Only the lines that include "Church" should be copied from the data below.
**** Provided records ****
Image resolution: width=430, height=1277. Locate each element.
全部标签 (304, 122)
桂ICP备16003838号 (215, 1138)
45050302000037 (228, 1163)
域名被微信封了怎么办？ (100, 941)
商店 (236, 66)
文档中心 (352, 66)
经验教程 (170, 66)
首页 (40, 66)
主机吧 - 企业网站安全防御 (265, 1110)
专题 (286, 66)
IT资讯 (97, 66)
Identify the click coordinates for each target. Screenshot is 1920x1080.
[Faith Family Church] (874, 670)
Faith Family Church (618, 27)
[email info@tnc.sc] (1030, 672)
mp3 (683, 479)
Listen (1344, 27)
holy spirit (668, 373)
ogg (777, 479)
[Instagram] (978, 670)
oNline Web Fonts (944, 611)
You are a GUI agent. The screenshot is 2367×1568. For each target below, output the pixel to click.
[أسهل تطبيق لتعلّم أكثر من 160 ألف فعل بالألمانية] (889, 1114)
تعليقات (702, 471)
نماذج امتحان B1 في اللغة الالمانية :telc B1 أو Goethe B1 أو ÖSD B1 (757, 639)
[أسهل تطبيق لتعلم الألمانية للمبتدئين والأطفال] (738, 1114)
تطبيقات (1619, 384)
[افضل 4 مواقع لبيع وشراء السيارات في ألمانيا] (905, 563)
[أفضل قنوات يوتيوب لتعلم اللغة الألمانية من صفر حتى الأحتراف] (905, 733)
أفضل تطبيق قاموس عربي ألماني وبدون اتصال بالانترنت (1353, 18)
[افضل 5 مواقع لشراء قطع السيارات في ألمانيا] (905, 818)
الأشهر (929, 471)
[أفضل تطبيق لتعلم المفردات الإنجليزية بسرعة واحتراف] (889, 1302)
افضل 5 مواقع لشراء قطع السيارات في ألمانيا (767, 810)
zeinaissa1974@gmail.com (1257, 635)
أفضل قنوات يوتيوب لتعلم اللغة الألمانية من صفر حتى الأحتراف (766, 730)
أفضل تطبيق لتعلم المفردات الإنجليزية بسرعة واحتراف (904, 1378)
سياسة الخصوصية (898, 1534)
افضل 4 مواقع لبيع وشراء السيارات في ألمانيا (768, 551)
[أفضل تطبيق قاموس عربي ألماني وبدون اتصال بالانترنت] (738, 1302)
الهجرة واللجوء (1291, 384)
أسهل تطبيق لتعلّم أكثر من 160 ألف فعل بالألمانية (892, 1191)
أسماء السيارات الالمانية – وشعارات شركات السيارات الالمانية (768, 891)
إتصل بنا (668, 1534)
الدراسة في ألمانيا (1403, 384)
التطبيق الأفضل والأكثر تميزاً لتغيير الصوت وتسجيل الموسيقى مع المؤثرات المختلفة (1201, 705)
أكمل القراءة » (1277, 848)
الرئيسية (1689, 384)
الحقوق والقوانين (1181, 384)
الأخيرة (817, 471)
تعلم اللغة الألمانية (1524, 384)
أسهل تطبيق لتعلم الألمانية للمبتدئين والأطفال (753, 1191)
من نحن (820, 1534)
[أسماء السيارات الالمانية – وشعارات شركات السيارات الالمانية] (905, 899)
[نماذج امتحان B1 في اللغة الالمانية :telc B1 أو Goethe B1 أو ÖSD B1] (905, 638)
****
> [Your response]:
[Faith Family Church] (874, 670)
Faith Family Church (618, 27)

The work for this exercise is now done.